The general attenuation signal embedded in SARS_{13 222–13 368} RNA is a novel negative determinant for −1 frameshifting. (A) The attenuation signal also downregulates −1 frameshifting promoted by other pseudoknot stimulators. In this study, the Prl-SV40 reporter was used with the insertion of minimal IBV or MMTV pseudoknot containing or lacking the upstream attenuation signal as indicated on top of the gel. The calculated frameshift efficiency is shown in the bottom of the gel. The predicted secondary structure of the minimal IBV and MMTV pseudoknot are shown in the bottom as indicated and the slippery site is underlined. (B) Results of 12% SDS–PAGE analysis of frameshift efficiency for capped mRNA templates.
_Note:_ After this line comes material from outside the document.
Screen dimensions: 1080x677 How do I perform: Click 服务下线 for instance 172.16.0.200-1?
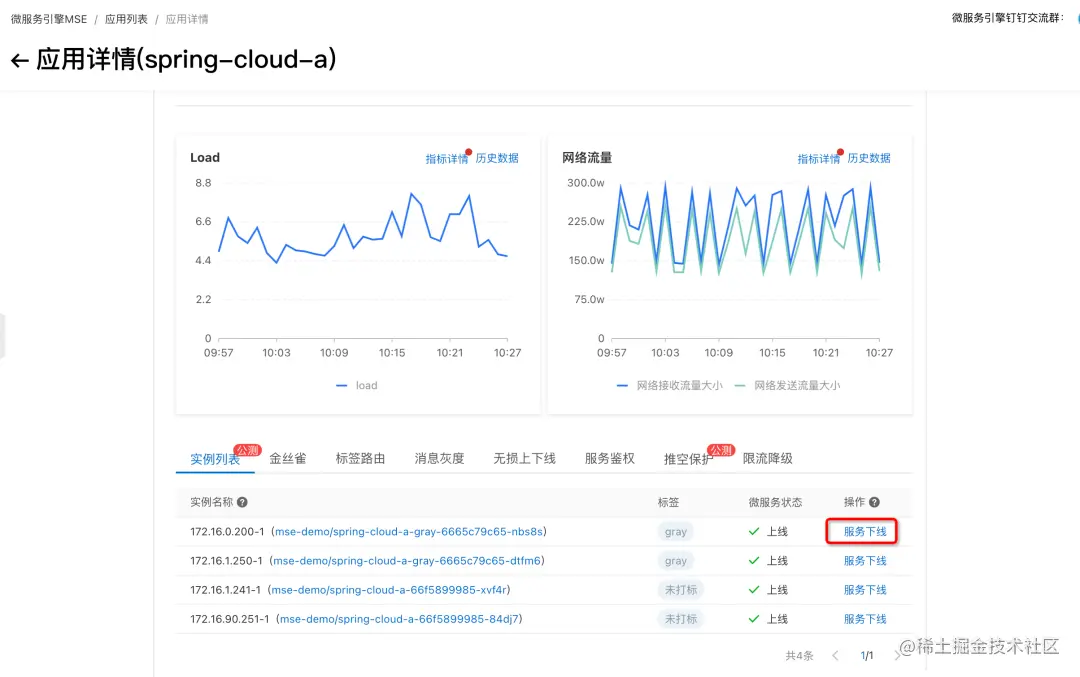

The Xef1 represents Xenopus elongation factor 1α protein and is used as a protein marker control. The calculated efficiency is shown in the bottom of the gel and the bands of shifted product are arrowed by −1FS in both (A) and (B). (C) The attenuation activity of SARS_{13 222–13 368} RNA also functions in vivo. Comparison of frameshift efficiency for reporter constructs in the presence or absence of attenuation signal. The data are calculated from the results of dual-luciferase assay in vitro (lane 1) and in vivo (lane 2), respectively. The plotted values are the mean value calculated from three independent experiments with the error bars representing SD.